▶ [Reading text]
The Irishman is the kiss-off to a breed of sick men and to a cruel genre. The antithesis of Goodfellas, which was all noise and nonstop action, The Irishman is built around a series of increasingly melancholic silences: the silence of daughters to fathers, the silence of a mundane morning breakfast in a Howard Johnson’s on the day you’re to kill your best friend, the silence of history when no one wants to remember it, the taxing spiritual trek of Scorsese’s Silence (2016), the silence of the living room in which viewers are asked to watch The Irishman. This depressing Final Gangster Epic is good at showing what it’s like to be forgotten in the digital age. It has a sleek look as relentless as The Conformist (1970), Bernardo Bertolucci’s film of a clockwork Italian “civilization” in political and moral freefall.

Simply put, the gangster has gone out of style because the job is no longer specialized: today, any idiot with a Twitter handle, a 401K job, and a trust fund can steal enough to become a symbol of infamy. With the consolidation of power by Silicon Valley tech, the gangster has become ordinary, nerdy, looking like Jesse Eisenberg in The Social Network—milquetoast on the surface but our greatest threat in the long run. This parallels what’s happening in movies today, as we forego the power of a theatrical space in order to see the film in the numb cocoons of our beds, with the film’s scope shrunk to the size of a plate and distractions all around. In making The Irishman with Netflix, Scorsese was recognizing that the only way to bring his vision to life was by dealing with a company set on returning viewers to the solipsistic couch, a departure from the communal, shared, submersive experience that has been the basis of moviegoing for more than a hundred years. And with The Irishman—which I consider less a gangster picture and more one of his intense psychological dramas, like Silence or New York, New York (1977) or The Age of Innocence (1993)—Scorsese makes a weird, stately epic (his Barry Lyndon, 1975), obviously designed for the big screen but consumed en masse on the home front. Here’s the curious thing: Scorsese’s not mourning the loss of gangsters or cinemas in fawning reverence for the good ol’ days, he’s not overcome with the frozen nostalgia that grips Quentin Tarantino in Once upon a Time . . . in Hollywood (2019), or Christopher Nolan in his painful Zola-like attempts to literalize each shiny helmet of each English boy of each battalion at Dunkirk. Rather, Scorsese accepts the new, outrageous state of the world, and brings to The Irishman, and to the people, all the memory and knowledge of history, moving art, and labor politics that can’t be accessed by a mere Google search.

The Last Gangster Show

Joe Pesci and Robert De Niro in The Irishman (2019), directed by Martin Scorsese. Photo: courtesy Netflix

The Irishman saps the glamour out of mobster killing, business, and betrayal. By contrast, Scorsese’s previous gangster pictures saw the ins and outs of these clandestine clubs with a glorifying eye, à la Howard Hawks’s Scarface (1932)—that is, they were as much voyeuristically swayed as repulsed by the carnage on display. Certain images of criminal macho swagger took on a disturbing pop-cultural beauty beyond any of the films’ critiques of such a life: messy bar fights set to the Marvelettes’ “Please Mr. Postman” (Mean Streets), bodies discovered in frozen meat vans to the tune of “Layla” (Goodfellas), psychotic Joe Pesci (Casino). One finds no such allure in The Irishman. The performances by Pesci, Robert De Niro, and Al Pacino are low-key, slowed by a softness that comes with age.

▶ [Recorded information]
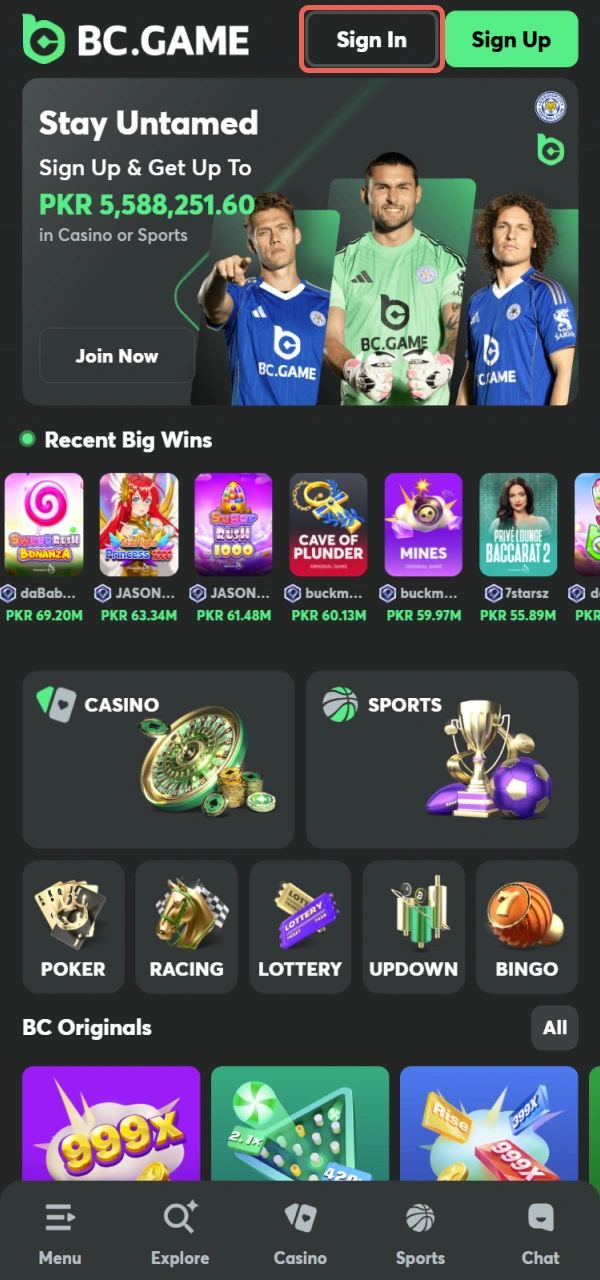The image size is (600, 1280).
Task: Open the Cave of Plunder game
Action: [x=328, y=525]

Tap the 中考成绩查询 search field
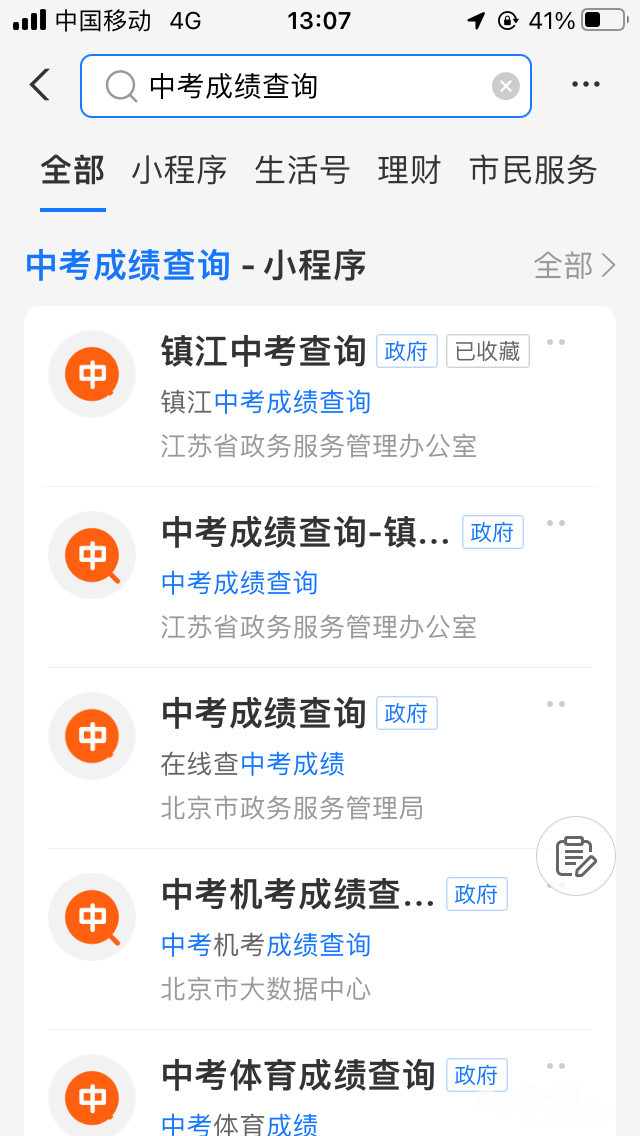click(300, 87)
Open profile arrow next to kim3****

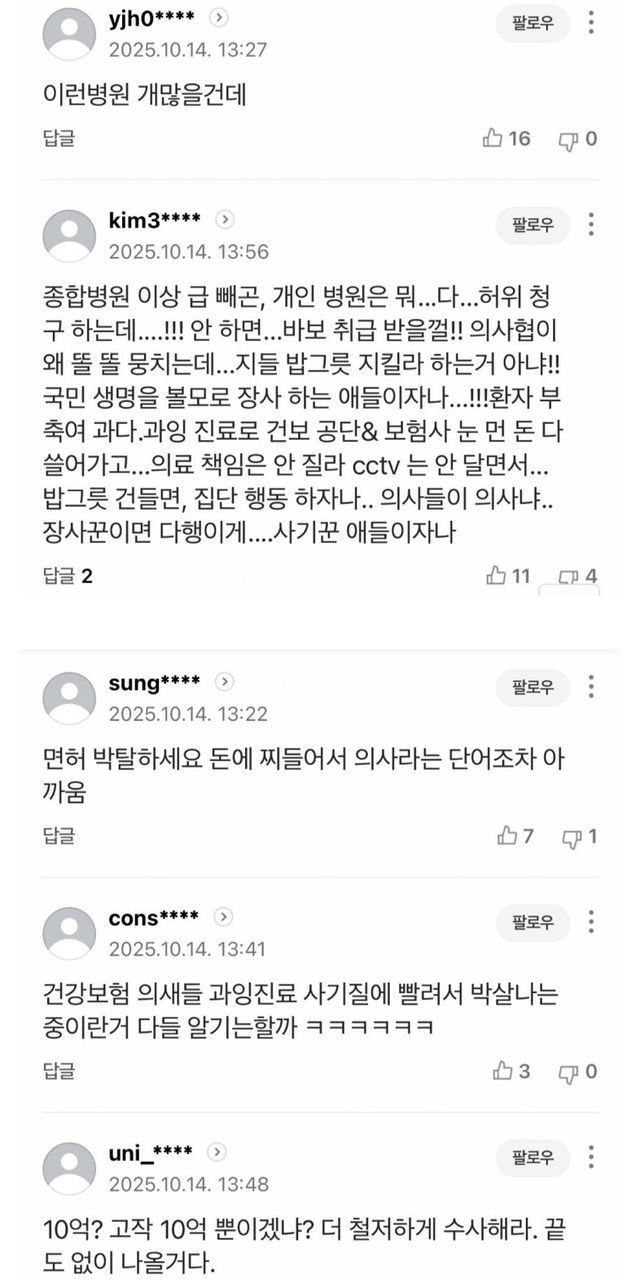[x=226, y=220]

▶ [What you need to do]
[1] Answer these from the essay on The Irishman:
(a) Which film does the essay call the antithesis of The Irishman?
(b) Which company did Scorsese make The Irishman with?
(c) In Goodfellas, which song plays when bodies are discovered in frozen meat vans?
[2] In the rows, change "profile" to "account" in the part that opens with the line containing "Tap the 中考成绩查询 search field" and runs through the end of the rows, keeping everything else the same. Give only that part, and leave out the pictures.

▶ [Answers by task]
[1]
(a) Goodfellas
(b) Netflix
(c) "Layla"

[2]
Tap the 中考成绩查询 search field
click(300, 87)
Open account arrow next to kim3****

[x=226, y=220]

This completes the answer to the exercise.